Tchernóbil são muitas

Libéria Neves

Assistir ao espetáculo NIGHTVODKA significa ter uma experiência estética de fato embriagante.

O casamento que comemora uma década, entre o grupo de teatro Armatrux e o diretor e dramaturgo Eid Ribeiro, nos brinda com uma obra de arte, cênica, multiestética, livremente inspirada no livro “Vozes de Tchernóbil – A história oral do Desastre Nuclear”, escrito pela bielorrussa Svetlana Alexiévitch, ganhadora do Prêmio Nobel de Literatura em 2015.

Proposta muito oportuna para este momento em que parecemos entorpecidos pela banalização das grandes destruições diárias, avalizadas pelo discurso do capitalismo amparado pelo discurso da ciência.

Do desastre de Tchernóbil, ocorrido nos idos de uma República Ucraniana ainda soviética, ao desastre de Mariana, ocorrido há exatos dois anos e 168 quilômetros de Belo Horizonte, passaram-se 30 anos. Uma distância de tempo que parece muito mais curta, talvez em função do volume e da velocidade das imagens que nos atravessam diariamente num bombardeio de fatos e fotos não raro insuportáveis. Essa lógica contemporânea de substituição da palavra pela sobreposição de imagens, instantâneas, não nos permite refletir sobre a angústia que nos causa o Real da violência do descumprimento do pacto civilizatório. É o fim do trágico!

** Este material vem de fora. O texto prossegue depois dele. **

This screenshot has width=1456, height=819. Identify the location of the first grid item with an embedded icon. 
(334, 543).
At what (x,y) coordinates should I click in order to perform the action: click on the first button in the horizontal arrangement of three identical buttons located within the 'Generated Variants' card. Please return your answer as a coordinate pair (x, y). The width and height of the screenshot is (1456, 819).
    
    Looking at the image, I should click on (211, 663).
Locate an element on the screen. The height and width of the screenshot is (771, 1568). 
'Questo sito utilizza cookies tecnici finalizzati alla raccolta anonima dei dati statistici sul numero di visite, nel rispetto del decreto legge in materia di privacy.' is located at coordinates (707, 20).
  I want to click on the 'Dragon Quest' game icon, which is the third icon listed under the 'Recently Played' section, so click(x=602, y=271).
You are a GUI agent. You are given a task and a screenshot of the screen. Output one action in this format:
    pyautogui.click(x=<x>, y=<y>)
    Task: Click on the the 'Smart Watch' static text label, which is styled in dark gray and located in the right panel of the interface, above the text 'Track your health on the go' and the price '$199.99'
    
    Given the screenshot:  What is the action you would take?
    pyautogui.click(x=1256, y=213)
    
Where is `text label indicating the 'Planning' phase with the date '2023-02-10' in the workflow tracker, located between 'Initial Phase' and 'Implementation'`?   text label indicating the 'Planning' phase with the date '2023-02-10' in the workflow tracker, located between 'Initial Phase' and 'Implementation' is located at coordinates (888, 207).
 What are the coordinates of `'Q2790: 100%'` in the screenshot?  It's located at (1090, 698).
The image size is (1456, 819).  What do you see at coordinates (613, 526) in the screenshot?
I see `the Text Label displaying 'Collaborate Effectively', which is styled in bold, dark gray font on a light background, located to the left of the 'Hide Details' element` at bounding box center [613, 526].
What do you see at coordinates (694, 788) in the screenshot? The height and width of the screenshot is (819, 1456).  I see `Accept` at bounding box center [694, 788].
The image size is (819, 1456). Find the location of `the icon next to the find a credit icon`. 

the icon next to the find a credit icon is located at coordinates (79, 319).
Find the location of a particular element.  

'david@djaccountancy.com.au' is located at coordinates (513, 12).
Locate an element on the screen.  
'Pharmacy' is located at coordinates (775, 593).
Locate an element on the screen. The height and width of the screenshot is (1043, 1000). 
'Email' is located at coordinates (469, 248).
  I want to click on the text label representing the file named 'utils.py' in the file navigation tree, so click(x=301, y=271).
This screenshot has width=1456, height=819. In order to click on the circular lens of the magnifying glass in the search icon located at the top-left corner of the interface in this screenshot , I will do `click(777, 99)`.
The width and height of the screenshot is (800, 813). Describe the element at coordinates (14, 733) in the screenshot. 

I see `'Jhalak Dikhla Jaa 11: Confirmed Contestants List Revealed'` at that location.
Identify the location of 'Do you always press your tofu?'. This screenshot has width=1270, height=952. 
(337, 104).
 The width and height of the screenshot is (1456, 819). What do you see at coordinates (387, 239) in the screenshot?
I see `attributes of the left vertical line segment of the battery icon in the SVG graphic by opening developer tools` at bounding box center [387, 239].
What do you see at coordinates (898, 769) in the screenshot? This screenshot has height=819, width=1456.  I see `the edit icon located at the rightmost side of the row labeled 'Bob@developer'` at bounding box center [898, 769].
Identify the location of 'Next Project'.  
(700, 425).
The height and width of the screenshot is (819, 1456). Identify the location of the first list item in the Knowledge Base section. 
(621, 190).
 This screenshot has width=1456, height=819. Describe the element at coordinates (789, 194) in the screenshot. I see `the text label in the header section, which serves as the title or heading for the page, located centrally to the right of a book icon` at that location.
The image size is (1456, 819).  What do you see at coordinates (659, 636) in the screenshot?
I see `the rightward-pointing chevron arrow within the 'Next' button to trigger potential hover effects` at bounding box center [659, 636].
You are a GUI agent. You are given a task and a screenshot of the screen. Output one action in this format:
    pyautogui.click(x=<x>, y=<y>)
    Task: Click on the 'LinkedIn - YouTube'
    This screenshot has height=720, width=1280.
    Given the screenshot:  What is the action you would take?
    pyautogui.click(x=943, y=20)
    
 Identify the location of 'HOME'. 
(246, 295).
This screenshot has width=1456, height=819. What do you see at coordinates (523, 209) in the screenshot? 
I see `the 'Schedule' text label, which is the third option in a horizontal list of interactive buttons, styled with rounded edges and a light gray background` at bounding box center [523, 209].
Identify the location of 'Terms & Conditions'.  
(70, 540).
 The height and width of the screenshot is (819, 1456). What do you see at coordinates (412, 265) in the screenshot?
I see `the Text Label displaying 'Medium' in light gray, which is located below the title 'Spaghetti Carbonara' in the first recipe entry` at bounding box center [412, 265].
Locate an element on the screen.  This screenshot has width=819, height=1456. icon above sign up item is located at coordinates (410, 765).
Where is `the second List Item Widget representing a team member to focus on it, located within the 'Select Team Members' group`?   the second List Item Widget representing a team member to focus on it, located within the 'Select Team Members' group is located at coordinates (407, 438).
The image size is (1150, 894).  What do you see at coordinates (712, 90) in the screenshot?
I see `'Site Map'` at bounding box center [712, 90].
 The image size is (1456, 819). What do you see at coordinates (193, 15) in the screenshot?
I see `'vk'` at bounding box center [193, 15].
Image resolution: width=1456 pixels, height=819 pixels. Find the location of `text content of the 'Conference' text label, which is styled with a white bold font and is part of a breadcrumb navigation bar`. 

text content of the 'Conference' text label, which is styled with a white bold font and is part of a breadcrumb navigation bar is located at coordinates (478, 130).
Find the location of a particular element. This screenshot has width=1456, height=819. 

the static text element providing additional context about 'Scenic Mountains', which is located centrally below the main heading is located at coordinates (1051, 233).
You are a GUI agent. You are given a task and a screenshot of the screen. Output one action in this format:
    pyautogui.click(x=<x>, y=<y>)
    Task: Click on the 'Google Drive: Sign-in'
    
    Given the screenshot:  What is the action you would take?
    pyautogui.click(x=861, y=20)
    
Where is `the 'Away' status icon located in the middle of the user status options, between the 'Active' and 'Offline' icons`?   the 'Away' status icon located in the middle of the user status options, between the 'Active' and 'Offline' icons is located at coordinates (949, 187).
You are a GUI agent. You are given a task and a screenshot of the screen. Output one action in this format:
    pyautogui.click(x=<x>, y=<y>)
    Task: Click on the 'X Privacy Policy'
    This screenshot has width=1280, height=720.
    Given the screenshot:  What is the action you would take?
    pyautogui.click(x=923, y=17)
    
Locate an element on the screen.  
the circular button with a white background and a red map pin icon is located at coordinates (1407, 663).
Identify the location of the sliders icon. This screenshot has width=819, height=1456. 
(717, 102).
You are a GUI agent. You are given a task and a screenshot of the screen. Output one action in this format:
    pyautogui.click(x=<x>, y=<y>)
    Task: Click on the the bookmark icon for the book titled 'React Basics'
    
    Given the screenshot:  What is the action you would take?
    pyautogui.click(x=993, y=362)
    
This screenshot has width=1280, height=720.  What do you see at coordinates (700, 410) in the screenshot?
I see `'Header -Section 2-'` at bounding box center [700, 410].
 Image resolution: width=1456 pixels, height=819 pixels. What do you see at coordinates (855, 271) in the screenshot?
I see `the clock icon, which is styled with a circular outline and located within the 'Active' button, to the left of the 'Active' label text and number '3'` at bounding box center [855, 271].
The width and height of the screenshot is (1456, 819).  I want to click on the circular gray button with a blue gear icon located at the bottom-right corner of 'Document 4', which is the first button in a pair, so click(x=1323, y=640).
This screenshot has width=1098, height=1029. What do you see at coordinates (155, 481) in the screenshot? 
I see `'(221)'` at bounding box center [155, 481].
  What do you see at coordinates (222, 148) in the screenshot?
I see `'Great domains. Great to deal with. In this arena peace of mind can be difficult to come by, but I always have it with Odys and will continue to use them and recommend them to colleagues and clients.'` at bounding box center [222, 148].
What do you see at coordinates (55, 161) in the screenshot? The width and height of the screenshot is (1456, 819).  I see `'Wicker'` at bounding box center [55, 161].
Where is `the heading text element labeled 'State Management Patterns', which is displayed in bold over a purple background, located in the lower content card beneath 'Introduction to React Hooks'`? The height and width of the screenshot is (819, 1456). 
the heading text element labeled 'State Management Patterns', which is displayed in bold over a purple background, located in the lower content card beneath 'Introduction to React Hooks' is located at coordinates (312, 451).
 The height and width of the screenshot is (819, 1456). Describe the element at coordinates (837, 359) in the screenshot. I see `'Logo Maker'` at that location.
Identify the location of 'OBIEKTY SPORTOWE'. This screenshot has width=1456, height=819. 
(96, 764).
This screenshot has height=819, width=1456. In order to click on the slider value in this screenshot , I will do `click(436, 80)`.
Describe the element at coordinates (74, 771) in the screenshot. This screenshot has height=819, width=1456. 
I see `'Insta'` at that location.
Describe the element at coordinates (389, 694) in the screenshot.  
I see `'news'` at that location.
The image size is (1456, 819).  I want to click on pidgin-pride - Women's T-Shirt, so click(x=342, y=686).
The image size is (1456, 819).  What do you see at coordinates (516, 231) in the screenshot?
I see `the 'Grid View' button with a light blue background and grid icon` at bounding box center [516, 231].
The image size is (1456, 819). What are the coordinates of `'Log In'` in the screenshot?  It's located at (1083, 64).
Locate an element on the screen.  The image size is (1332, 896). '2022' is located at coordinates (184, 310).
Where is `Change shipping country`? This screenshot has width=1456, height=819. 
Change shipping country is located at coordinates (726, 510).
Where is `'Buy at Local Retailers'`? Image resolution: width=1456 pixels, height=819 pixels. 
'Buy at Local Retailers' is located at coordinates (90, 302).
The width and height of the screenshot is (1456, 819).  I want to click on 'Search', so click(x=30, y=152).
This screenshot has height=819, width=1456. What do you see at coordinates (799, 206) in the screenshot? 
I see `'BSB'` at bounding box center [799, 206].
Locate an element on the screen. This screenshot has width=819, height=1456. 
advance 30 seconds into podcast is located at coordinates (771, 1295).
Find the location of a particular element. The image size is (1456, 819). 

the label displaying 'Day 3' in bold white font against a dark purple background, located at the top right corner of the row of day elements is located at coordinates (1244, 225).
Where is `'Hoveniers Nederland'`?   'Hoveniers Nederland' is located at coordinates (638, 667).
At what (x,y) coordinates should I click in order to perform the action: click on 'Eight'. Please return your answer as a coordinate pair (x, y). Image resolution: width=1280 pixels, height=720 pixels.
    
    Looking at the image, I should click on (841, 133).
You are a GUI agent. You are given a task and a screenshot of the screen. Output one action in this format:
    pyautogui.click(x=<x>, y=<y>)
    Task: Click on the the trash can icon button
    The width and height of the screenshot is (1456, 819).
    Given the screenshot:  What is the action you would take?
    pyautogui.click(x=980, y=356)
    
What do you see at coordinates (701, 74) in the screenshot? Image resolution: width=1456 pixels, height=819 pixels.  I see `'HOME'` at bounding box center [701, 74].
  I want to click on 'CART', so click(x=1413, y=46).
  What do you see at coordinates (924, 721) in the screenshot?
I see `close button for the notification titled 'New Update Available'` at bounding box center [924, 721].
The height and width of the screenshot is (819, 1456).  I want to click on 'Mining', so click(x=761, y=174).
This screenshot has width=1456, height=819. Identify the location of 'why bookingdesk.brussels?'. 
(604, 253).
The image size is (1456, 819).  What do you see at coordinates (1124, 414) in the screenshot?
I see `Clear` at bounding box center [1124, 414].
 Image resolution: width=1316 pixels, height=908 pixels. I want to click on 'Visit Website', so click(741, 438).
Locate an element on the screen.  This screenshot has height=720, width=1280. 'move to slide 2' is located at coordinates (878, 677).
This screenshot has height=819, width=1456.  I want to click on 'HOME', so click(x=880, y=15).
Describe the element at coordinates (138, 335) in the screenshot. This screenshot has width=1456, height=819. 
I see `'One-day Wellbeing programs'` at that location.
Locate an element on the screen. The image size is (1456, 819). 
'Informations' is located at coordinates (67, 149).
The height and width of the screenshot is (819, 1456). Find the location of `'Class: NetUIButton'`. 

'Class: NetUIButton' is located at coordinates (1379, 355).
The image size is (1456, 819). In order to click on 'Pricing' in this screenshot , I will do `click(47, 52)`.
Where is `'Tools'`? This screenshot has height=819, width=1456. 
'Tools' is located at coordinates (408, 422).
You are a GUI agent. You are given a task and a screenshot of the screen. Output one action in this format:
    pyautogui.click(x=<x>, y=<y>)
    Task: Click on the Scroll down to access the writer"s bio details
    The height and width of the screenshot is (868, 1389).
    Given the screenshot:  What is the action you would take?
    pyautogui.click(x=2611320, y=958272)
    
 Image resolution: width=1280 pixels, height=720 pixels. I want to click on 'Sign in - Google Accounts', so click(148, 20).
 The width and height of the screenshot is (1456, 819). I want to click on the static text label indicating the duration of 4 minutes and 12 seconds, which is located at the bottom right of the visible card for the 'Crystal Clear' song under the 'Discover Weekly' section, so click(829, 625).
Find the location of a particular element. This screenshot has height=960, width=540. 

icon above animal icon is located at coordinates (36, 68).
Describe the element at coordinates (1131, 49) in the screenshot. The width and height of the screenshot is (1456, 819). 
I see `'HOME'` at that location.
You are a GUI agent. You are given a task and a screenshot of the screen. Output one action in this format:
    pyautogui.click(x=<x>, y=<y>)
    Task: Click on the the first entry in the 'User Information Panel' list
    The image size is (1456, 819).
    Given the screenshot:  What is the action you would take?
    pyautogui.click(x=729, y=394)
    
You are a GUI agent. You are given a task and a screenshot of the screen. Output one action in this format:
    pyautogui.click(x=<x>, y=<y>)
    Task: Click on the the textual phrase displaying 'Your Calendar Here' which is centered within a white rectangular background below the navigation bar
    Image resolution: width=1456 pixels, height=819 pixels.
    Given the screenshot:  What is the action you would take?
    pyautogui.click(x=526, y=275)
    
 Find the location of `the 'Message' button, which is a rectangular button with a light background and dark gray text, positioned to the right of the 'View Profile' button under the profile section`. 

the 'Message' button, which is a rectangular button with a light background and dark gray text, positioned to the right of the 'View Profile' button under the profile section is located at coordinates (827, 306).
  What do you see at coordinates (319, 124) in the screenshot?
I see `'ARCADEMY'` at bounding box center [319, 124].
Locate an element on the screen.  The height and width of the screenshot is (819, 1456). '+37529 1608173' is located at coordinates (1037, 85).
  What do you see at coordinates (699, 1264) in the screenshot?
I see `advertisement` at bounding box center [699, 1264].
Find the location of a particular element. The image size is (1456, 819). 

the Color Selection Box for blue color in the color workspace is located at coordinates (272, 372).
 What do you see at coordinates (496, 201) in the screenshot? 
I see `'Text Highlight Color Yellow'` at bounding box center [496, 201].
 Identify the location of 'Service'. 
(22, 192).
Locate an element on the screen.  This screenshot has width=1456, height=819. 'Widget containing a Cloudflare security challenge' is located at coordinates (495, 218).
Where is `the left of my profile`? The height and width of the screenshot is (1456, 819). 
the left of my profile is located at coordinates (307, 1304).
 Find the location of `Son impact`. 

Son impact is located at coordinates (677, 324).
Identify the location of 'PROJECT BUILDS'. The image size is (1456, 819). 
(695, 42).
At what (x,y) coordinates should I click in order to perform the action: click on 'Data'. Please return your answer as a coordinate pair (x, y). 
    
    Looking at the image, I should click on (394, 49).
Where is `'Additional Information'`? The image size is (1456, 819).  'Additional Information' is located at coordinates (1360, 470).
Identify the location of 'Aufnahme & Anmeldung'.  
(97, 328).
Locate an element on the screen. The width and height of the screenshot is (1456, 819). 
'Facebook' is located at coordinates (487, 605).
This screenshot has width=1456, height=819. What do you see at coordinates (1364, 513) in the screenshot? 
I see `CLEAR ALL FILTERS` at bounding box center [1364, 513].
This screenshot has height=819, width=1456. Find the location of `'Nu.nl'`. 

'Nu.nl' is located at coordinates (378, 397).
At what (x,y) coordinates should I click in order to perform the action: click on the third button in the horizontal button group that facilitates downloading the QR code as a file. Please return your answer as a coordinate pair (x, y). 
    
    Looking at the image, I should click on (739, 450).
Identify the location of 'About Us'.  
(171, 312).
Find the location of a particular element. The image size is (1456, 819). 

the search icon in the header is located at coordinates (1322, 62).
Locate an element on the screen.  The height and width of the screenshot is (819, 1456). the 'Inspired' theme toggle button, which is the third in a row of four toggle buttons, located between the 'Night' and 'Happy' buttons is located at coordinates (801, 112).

Numa outra via, o livro de Svetlana Alexiévitch nos apresenta o desastre, ocorrido em 1996, por meio das vozes dos envolvidos – depoimentos de cientistas, soldados, operários e viúvas das vítimas do episódio, de um modo que a informação jornalística não consegue transmitir. Permitindo, pela via da palavra, aproximarmo-nos do mal-estar no outro.

Já o espetáculo NIGHTVODKA nos apresenta a tragédia de Tchernóbil por meio dos corpos impecáveis dos atores; de um cenário-instalação; da poesia; da dança; do cinema; e de um quase insuportável show de “rock’ n’ russo”, cuja tradução torna-se dispensável diante da projeção de infindáveis cenas das mais bárbaras destruições humanas. Permitindo, pela via do sem-sentido, aproximarmo-nos do mal-estar na civilização.

O espetáculo deixa claro que Tchernóbil são muitas: a destruição da Amazônia; as 440 usinas nucleares espalhadas pelo mundo, sujeitas a acidentes e a atentados terroristas; os refugiados que “morrem na praia” como perdedores num jogo de sobrevivência; os novos loucos que governam e exploram o mundo; é a fumaça que exala do consumo adestrado; é o lixo do excesso; é a corrupção e a impunidade dos poderosos; é a cassação dos direitos da massa trabalhadora; é o golpe!

O conjunto em cena, a partir de seus recursos estéticos, parece tocar-nos num ponto fora da linguagem – incomoda! E ainda nos faz remeter ao quão estamos anestesiados, entorpecidos, embriagados, exaustos, quase apáticos diante do desastre de cada dia.

Diferentemente do efeito da pura informação enlatada pela grande mídia, NIGHTVODKA provoca e mobiliza; fazendo com que muitos se levantem da cadeira do teatro com vontade de fazer parar a pulsão de morte que tomou um grande impulso nesses últimos episódios da civilização.

Esse é um efeito da arte. E talvez seja o que a torna tão “perigosa” aos olhos dos pretendentes a donos do mundo. A arte, de fato, não salva. A arte é um ato de resistência. A arte abre uma brecha para a pulsão de vida!